Your assignment:
Each line from the one with "Given: Open the View 2 hours dropdown" through the last line of the material is to be printed exactly; no other line and no picture belongs in the copy.

Exercise materials:
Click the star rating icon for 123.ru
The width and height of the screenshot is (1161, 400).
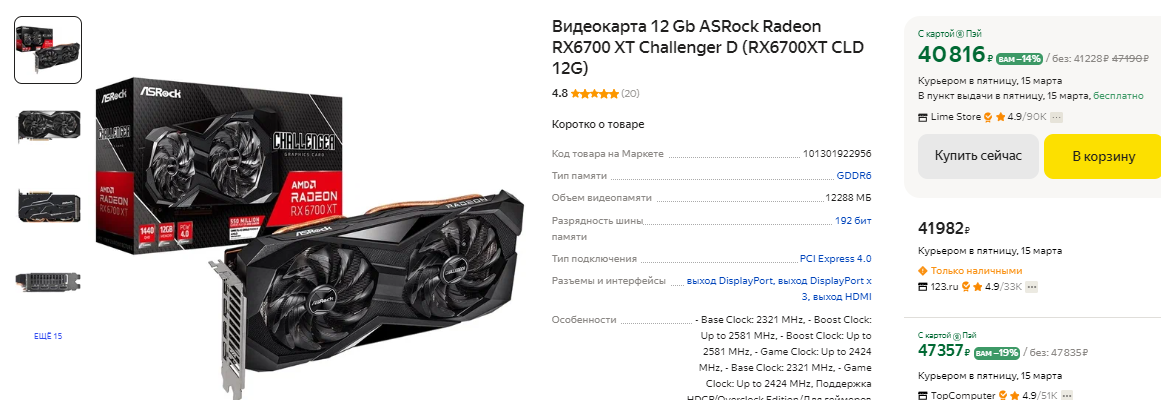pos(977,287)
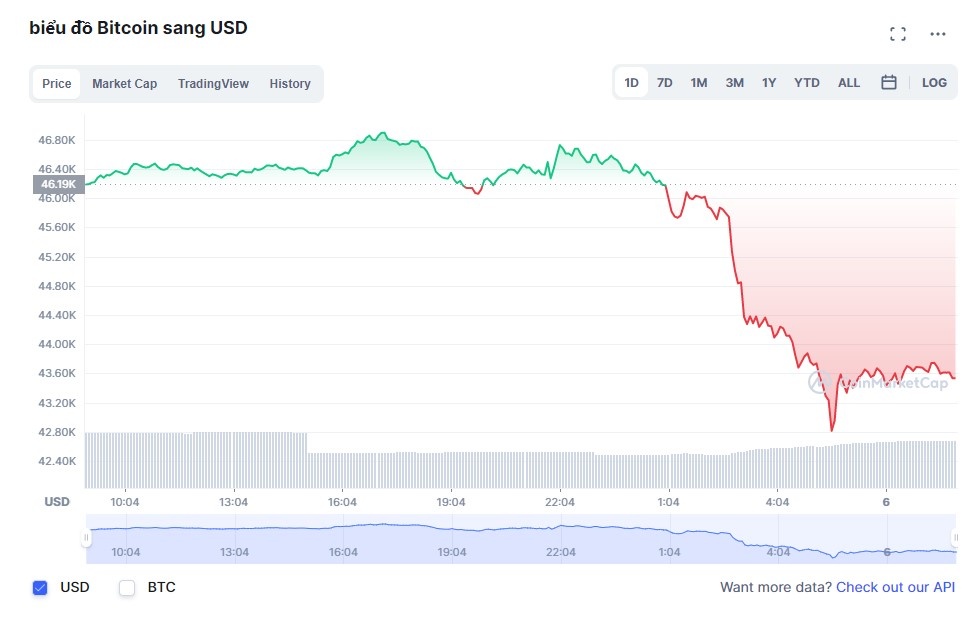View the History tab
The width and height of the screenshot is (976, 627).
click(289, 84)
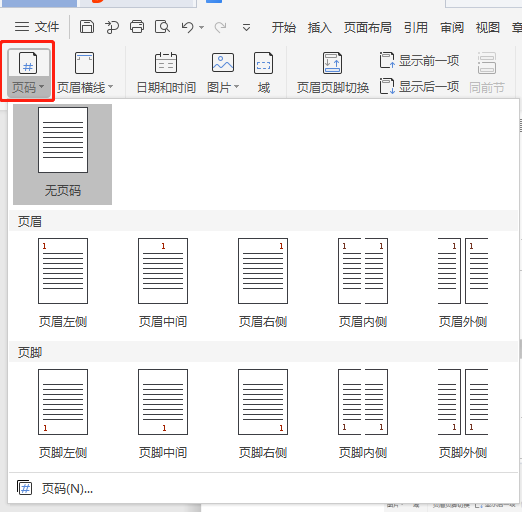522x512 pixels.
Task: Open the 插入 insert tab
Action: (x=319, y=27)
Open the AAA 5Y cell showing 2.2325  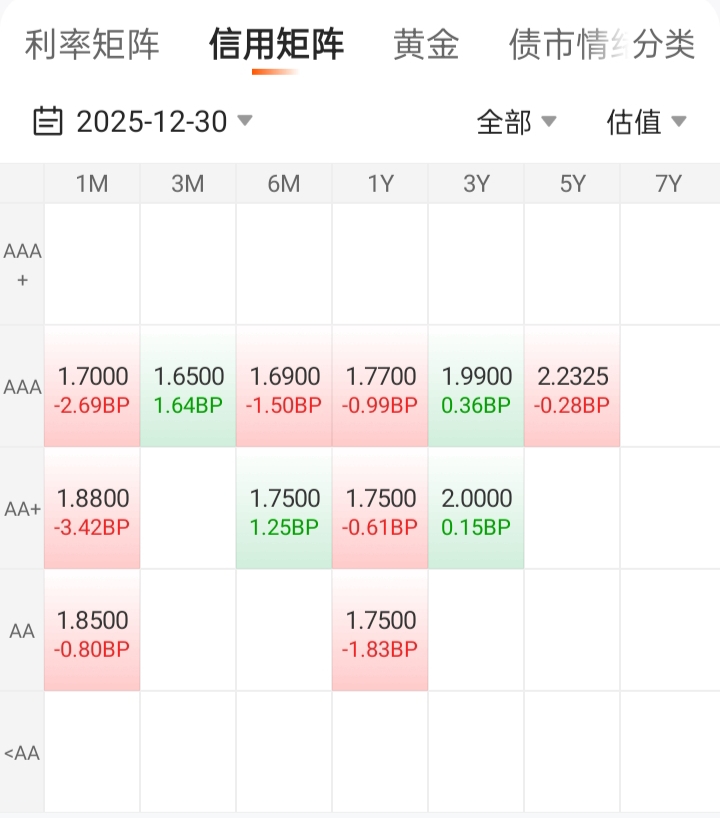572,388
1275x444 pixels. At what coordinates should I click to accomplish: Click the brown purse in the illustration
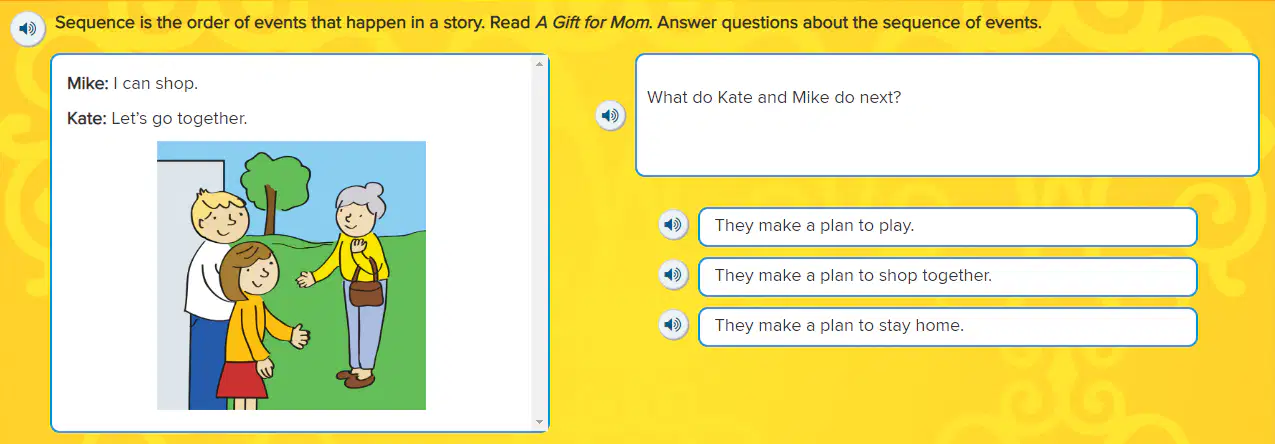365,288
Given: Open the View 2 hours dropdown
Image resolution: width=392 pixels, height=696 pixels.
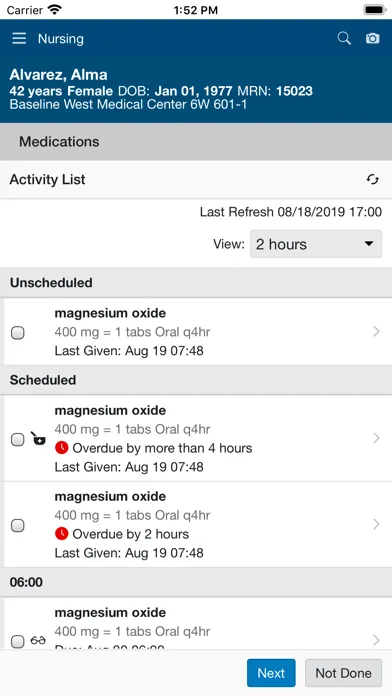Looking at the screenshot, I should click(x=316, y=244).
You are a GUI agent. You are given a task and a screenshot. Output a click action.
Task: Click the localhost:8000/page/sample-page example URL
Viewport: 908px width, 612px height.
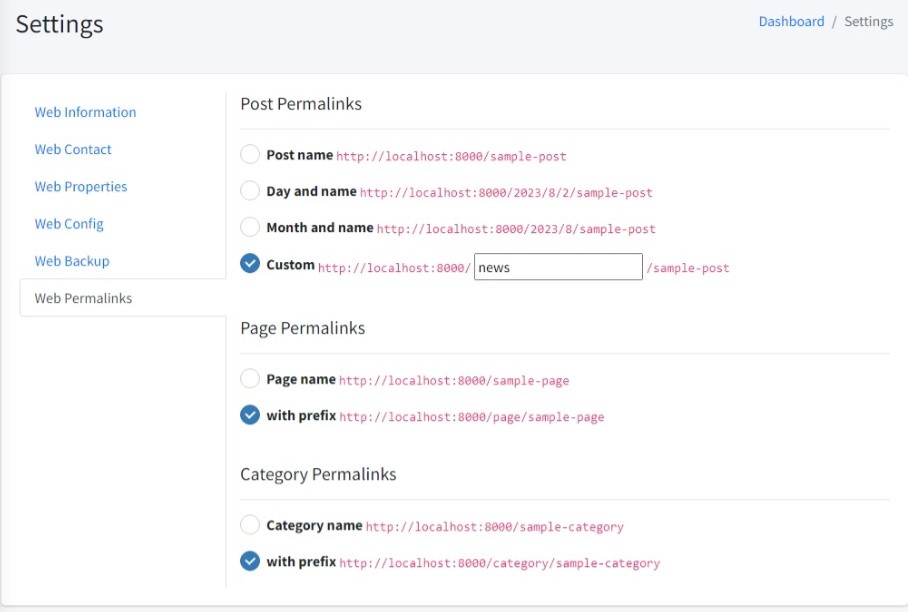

Solved exercise:
Given: Open the View 2 hours dropdown
Image resolution: width=392 pixels, height=696 pixels.
Looking at the screenshot, I should click(x=316, y=244).
You are a GUI agent. You are given a task and a screenshot. Output a click action.
Task: Click the localhost:8000/page/sample-page example URL
Viewport: 908px width, 612px height.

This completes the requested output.